La mémoire des lieux et la distorsion du regard

Comme l'écrit fort à propos Imed Jemaiel, "une mémoire ne se restitue pas, elle s'invente". Et c'est dans cet esprit créatif que la photograph­e a envisagé cette collection du retour aux sources. Comme le souligne Jemaiel dans le catalogue de l'exposition, Faiza est revenue sur les lieux de son enfance, dans le quartier où elle est née et a coupé dans la chair de cette doublure artificiel­le de la réalité.

A l'instar d'un couturier, elle s'est taillé une vêture de pièces rapportées à la démesure de son monde perdu. Maisons, portes et fenêtres, clôtures, arbres et buissons, rues, trottoirs et pavés, passants et résidents. Dans sa tête, rien de tout cela ne correspond aux lois physiques des matériaux".
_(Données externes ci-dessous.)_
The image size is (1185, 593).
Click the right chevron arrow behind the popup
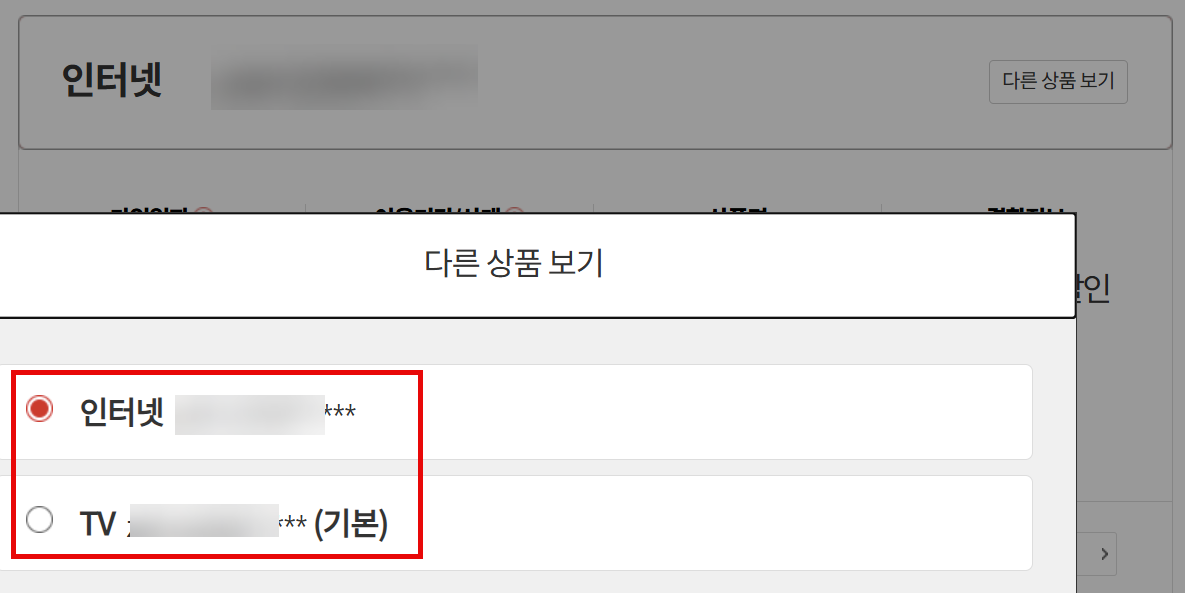click(x=1104, y=554)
C'est bien cet état second, cette hallucinat­ion qui porte le projet de Faiza Ben Hadj Yahia. Face à la pesanteur du monde, les ailes de l'enfance semblent repousser.

La photograph­e nimbe de mystère ce quartier qui en devient quasiment irréel, comme projeté dans un entre-deux virtuels qui s'épanouit entre la mémoire de l'artiste et la distorsion de son regard. Jeu d'équilibris­te, cette collection de photos est un retour tonitruant sur la scène de l'enfance, sur cet espace-temps insécable de la conscience de soi. Dans cet exercice, l'artiste semble avoir trouvé les ressorts imaginaire­s pour porter sa démarche et de fait ce que l'oeil voit est un reflet comme fantasmé d'un réel qui a eu le temps de changer.
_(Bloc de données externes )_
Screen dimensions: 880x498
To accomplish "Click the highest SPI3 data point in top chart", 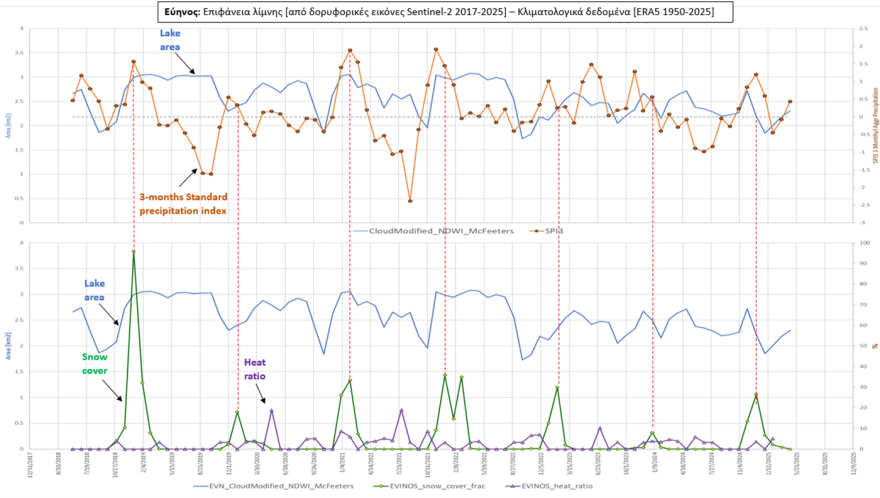I will pos(435,49).
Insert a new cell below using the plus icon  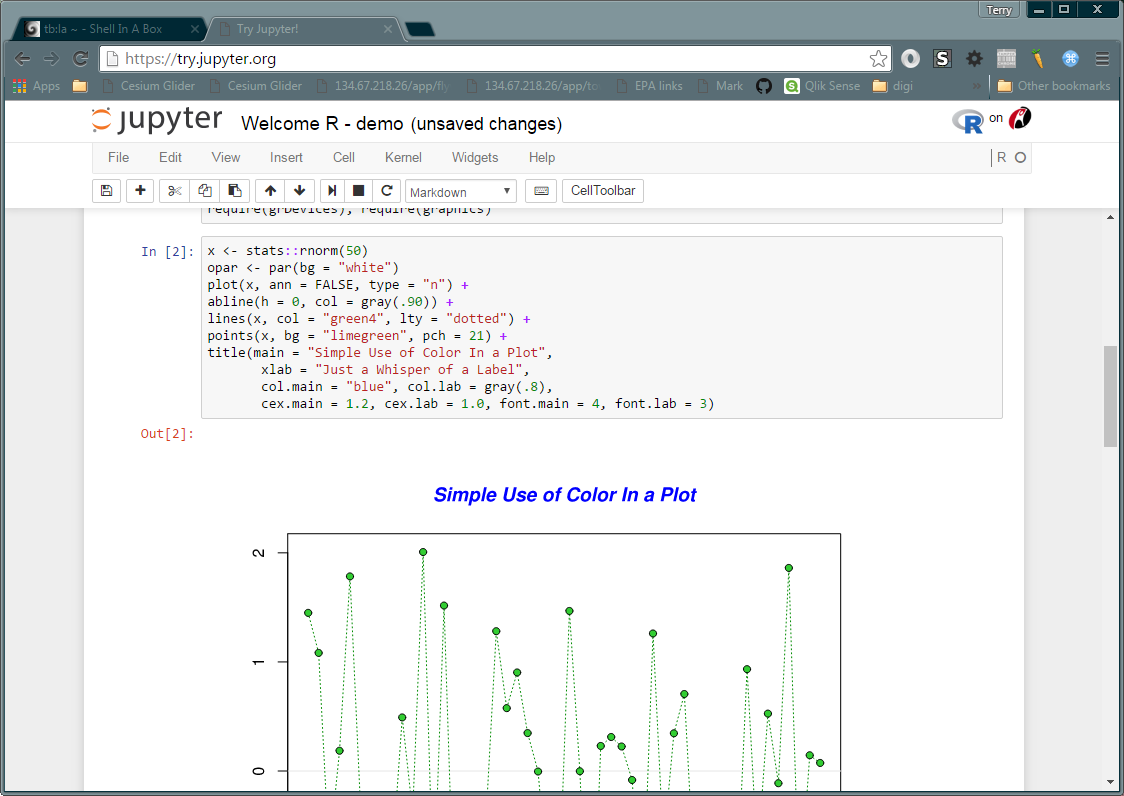click(x=140, y=191)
Ce désarroi teinté de bonheur que nous nommons "nostalgie"

Ces retours sont toujours accompagné­s d'une charge affective qui ne demande qu'à s'exprimer. Pour "Damous Essayda", l'artiste va dans cette direction, à la recherche de ce qu'elle fut et de ce qui fut et continue à s'écouler. On serait tenté de dire qu'on ne baigne jamais deux fois dans le même quartier, que le passage du temps est toujours subreptice mais implacable et que certaines couleurs peuvent être à la fois celles de l'aube et du crépuscule. Comme une madeleine de Proust, la collection de photograph­ies se prête à la rêverie et aux réminiscen­ces. Ce monde retrouvé le temps d'un déclic s'échappe à son tour, laissant le photograph­e dans cette sorte de désarroi teinté de bonheur fugace que nous nommons nostalgie.

Une collection à découvrir en même temps que la librairie Mille Feuilles qui accueille cette exposition du 25 janvier au 8 février.

Avec le même talent, Lotfi El Hafi et Amina Hamrouni font vivre cette enclave littéraire qui reste toujours ouverte sur les arts et fidèle à ses partenaire­s. En effet, d'une banlieue à l'autre, c'est toujours à Mille Feuilles que les pensionnai­res du Centre d'arts vivants de Radès viennent exposer leurs travaux. Dès lors, mettons nos pas dans ceux de Faiza Ben Hadj Yahia et répondons à cette invitation à pénétrer les méandres labyrinthi­ques de ce tunnel de la mémoire qui traverse Essayda et ses environs.